At least, that’s the idea. Perceptus acts as a layer above existing AR technologies like Apple’s ARKit or Google’s ARCore, which developers use today to create AR apps. But a lot needs to happen behind the scenes before this can work on your smartphone or tablet.
The app developer provides Singulos Research with 3D models of the Lego bricks—or any object—it wants Perceptus to detect. The platform then uses a type of machine learning process in which it studies all the different ways it can expect to see the object in the real world, with different lighting conditions, on various surfaces, and so on. Perceptus is then layered over the developer’s app, allowing it to utilize this new object comprehension. It’s the developer’s job to make sure the app actually gives you things to do with the objects, like the way our imaginary Lego app might suggest stuff you can build using the bricks it identifies.

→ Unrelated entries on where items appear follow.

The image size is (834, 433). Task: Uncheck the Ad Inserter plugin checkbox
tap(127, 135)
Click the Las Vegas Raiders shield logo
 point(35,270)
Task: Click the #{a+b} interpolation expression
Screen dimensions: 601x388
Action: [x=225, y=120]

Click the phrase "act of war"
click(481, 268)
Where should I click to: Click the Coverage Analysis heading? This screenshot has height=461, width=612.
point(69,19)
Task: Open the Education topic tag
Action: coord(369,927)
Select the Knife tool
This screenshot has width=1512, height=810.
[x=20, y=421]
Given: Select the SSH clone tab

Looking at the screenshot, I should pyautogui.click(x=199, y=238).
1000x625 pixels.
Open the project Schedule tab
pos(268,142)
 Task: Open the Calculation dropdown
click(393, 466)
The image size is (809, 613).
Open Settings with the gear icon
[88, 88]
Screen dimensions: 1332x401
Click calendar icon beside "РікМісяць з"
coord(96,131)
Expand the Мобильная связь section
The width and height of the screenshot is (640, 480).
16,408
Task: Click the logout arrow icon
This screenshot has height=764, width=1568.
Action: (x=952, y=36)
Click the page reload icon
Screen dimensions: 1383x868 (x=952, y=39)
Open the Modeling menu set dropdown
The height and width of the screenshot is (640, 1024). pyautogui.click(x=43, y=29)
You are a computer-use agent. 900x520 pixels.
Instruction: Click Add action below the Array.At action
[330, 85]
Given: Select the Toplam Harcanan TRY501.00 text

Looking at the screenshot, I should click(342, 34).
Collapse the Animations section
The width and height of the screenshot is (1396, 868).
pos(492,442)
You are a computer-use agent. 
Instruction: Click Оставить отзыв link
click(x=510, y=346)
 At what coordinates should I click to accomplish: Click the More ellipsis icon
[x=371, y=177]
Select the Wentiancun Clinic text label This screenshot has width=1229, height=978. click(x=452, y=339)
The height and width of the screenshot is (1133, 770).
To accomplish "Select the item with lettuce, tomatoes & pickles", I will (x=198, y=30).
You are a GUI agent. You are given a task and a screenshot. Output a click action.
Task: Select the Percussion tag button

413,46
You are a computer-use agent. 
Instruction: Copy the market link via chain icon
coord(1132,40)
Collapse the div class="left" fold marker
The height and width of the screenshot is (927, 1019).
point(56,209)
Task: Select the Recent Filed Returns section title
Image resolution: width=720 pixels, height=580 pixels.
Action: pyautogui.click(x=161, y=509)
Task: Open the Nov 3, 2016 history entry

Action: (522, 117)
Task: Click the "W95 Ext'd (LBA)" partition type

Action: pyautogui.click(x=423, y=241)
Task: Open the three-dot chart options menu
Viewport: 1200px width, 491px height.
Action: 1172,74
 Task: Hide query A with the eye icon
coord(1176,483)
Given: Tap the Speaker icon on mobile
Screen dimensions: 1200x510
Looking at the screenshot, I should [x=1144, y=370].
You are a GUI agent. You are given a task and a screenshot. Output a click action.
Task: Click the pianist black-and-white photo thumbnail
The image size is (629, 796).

Object scanning and identification are still very much manual processes. To start, app developers who license the Perceptus platform will need to provide computer-aided design models of the objects they want it to memorize. But those CAD models will be added to Singulos’ library, and future developers will be able to hunt through the digital stacks to more quickly find the objects they need. Soon, Quinton expects Perceptus to be able to identify a swath of common items—especially since there are already “large numbers of very accurate 3D models available” from video game makers.